I read with interest the case reported by Patel el al in the January 2003 issue of the AJNR (1). Lasjaunias and Berenstein (2) have noted that they have never seen convincing anatomic or angiographic evidence of a persistent otic artery and suggest that it might not exist. I share the skepticism of Lasjaunias and Berenstein, and I believe that the case reported by Patel et al is an example of a persistent trigeminal artery rather than a persistent otic artery.
Patel et al (1) note that, according to Lie (3), the persistent otic artery arises from the carotid artery within the carotid canal, emerges from the internal acoustic meatus, and joins the basilar artery at a caudal point. The case they report demonstrates none of these three features. The persistent embryonic anastamosis shown in Figure 1A arises distal to the horizontal petrous segment of the internal carotid artery, as the artery turns upward toward the cavernous sinus. The persistent otic artery should pass through the internal acoustic canal, yet Figure 2A demonstrates that the entirety of the persistent embryonic artery is medial to the internal auditory meatus, which is demarcated by the characteristic loop of the anterior inferior cerebellar artery (4). The persistent otic artery supposedly joins the basilar artery at a caudal point, yet Figure 2A demonstrates the artery joining the basilar artery near the junction of the middle and upper thirds. The origin, course, and termination of the persistent embryonic anastamosis described in the report therefore meets none of the criteria of a persistent otic artery but meets all of the criteria for a persistent trigeminal artery.
Finally, the authors state in their discussion that persistent trigeminal, hypoglossal, and proatlantal arteries have been associated with aneurysms distant from the persistent vessels (1). Such an association is dubious. The prevalence of aneurysms associated with persistent trigeminal artery is approximately 3%, which is similar to the prevalence of aneurysms in the general population (5).
Drs. Bhattacharya et al and Cloft have raised the interesting possibility that the vessel we reported as a primitive otic artery (1) could represent, instead, a low-lying trigeminal artery. The angiographic features of our case match the angiographic appearance of the artery reported previously by Reynolds et al as a primitive otic artery (2). For that reason, we designated it “otic.”
The excellent summary of the theoretical origins, courses, and terminations of primitive otic arteries by Drs. Bhattacharya et al provide an alternate method for characterizing a vessel as “otic.” By their definitions, both our example and that of Reynolds et al could be designated primitive trigeminal arteries.
These differences in interpretation and criteria highlight the difficulty of agreeing on precise definitions for conditions, when the conditions are seen too rarely to know the full range of variation that should be accepted within each defined category.
Establishment of a data base for these variations might well help us to assemble sufficient numbers of actual cases to refine the present ambiguous classifications.
□ □ □ □ □ □ □
Decide whether each statement agrees with the correspondence above. Answer yes or no for each, and quote the words from the correspondence that settle it.
(a) According to Lie, the persistent otic artery joins the basilar artery at a caudal point.
(b) The prevalence of aneurysms associated with persistent trigeminal artery is given as roughly 10%.
(c) The original authors called the vessel "otic" because its angiographic features matched an artery reported by Reynolds et al.
□ □ □ □ □ □ □
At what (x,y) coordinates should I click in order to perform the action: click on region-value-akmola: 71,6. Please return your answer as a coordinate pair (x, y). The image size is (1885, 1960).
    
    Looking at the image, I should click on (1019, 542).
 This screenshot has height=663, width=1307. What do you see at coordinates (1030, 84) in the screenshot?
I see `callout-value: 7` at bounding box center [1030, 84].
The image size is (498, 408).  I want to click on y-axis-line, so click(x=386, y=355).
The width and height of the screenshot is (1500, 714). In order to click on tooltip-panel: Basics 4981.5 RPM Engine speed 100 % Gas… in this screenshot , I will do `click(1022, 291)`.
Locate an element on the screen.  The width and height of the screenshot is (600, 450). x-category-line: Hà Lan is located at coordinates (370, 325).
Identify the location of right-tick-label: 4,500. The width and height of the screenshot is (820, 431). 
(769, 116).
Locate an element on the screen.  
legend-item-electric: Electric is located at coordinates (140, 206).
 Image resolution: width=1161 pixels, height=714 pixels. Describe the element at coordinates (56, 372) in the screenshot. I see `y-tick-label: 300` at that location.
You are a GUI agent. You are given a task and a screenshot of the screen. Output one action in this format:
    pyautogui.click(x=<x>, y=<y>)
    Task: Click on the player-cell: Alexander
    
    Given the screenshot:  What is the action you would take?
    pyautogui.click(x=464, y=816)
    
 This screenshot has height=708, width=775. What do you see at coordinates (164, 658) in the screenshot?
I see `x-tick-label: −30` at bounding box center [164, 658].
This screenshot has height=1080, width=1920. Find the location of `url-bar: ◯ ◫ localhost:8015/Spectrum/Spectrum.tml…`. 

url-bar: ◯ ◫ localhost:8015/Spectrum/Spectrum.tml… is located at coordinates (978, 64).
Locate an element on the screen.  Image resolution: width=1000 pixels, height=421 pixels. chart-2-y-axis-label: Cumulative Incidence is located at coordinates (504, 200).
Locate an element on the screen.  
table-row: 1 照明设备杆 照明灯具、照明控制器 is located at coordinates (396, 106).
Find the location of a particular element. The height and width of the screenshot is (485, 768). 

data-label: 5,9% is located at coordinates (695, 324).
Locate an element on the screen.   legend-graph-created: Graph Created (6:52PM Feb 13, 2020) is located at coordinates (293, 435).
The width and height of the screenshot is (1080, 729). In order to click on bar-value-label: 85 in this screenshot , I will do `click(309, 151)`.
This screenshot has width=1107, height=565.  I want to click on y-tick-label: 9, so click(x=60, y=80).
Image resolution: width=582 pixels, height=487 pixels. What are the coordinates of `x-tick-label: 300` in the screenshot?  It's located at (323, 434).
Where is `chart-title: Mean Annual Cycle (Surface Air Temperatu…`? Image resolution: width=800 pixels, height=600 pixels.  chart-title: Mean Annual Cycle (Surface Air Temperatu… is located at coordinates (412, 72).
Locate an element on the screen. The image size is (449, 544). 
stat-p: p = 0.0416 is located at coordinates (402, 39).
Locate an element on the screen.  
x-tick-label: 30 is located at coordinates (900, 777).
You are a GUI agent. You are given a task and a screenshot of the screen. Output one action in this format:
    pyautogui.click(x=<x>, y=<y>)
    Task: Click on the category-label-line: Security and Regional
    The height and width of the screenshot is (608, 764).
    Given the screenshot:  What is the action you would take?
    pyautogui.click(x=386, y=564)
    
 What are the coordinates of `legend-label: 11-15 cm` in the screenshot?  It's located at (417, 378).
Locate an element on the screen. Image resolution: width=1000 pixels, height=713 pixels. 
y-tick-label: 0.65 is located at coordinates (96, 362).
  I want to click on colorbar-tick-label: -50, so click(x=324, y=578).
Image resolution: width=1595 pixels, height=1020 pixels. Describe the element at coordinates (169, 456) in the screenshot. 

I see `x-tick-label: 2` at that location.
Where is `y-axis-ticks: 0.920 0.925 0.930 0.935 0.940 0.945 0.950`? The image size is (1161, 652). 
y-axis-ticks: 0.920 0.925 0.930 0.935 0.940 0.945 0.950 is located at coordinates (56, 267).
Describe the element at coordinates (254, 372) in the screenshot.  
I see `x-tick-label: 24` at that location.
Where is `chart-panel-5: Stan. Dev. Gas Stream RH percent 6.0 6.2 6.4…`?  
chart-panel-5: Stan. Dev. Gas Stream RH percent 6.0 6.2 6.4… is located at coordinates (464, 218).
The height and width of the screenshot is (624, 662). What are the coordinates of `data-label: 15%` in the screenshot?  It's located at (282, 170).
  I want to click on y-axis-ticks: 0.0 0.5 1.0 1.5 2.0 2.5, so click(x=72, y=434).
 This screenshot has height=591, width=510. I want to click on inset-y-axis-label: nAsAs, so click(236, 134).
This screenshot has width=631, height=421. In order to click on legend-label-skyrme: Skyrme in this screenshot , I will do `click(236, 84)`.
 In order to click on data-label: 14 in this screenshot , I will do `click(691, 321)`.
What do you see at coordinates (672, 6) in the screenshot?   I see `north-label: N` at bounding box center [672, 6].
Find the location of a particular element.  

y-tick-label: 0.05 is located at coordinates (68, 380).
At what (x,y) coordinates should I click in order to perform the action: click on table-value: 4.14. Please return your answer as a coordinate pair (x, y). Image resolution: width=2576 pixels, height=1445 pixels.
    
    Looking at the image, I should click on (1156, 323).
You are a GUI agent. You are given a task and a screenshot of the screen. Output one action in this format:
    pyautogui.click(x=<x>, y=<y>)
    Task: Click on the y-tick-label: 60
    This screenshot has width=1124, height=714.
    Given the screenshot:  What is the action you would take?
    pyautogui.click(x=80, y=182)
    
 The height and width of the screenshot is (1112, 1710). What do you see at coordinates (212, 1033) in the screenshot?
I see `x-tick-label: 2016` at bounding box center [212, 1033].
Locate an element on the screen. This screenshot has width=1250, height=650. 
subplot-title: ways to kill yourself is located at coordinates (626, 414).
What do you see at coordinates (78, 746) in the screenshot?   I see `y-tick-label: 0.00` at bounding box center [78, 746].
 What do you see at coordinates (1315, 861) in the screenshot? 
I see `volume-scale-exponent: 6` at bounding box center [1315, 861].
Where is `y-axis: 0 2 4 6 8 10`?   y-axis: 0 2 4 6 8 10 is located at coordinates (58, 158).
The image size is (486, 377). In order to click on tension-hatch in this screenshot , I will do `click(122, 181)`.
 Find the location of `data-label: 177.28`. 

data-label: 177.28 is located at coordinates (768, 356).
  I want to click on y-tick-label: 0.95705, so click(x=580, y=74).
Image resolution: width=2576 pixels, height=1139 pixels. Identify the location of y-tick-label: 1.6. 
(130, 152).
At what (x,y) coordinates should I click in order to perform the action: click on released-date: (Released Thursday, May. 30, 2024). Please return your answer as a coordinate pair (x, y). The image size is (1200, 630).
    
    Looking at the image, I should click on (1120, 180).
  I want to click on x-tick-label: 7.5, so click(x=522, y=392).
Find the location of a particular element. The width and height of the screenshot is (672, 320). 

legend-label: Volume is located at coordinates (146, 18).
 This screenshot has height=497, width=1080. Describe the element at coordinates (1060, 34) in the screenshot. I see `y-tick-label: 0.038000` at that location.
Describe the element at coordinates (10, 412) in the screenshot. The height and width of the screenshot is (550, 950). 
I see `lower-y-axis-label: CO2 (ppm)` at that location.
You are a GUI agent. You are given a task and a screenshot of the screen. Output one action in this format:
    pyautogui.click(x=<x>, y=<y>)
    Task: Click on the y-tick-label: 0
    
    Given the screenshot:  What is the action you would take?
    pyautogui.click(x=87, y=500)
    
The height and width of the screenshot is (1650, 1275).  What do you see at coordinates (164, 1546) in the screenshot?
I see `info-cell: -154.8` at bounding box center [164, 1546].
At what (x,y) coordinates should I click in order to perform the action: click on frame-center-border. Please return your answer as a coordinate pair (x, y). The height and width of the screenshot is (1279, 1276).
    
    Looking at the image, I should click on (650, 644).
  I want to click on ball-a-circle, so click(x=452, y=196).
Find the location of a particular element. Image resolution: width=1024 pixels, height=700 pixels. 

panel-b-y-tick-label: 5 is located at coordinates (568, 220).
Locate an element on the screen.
□ □ □ □ □ □ □
* **SOLVED PROBLEM**
(a) Yes: "joins the basilar artery at a caudal point"
(b) No: "The prevalence of aneurysms associated with persistent trigeminal artery is approximately 3%"
(c) Yes: "The angiographic features of our case match the angiographic appearance of the artery reported previously by Reynolds et al as a primitive otic artery"